__Aim of the task__: Note each line of the entries that includes "agent". Then copy those lines.
Data to examine section start
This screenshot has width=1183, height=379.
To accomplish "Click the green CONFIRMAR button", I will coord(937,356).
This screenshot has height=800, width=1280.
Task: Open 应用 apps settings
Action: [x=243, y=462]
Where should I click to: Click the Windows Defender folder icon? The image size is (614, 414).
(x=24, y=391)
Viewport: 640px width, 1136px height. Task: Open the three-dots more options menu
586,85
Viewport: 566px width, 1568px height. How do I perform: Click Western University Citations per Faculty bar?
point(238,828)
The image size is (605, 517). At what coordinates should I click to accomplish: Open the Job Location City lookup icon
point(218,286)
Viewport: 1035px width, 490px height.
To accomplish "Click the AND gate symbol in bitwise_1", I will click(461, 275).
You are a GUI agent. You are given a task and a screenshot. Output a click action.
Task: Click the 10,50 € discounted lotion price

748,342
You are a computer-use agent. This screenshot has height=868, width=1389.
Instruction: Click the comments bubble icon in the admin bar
Data to examine section end
__Task output__:
You are a GUI agent. You are given a task and a screenshot. Output a click action.
You are a computer-use agent. This screenshot has height=868, width=1389.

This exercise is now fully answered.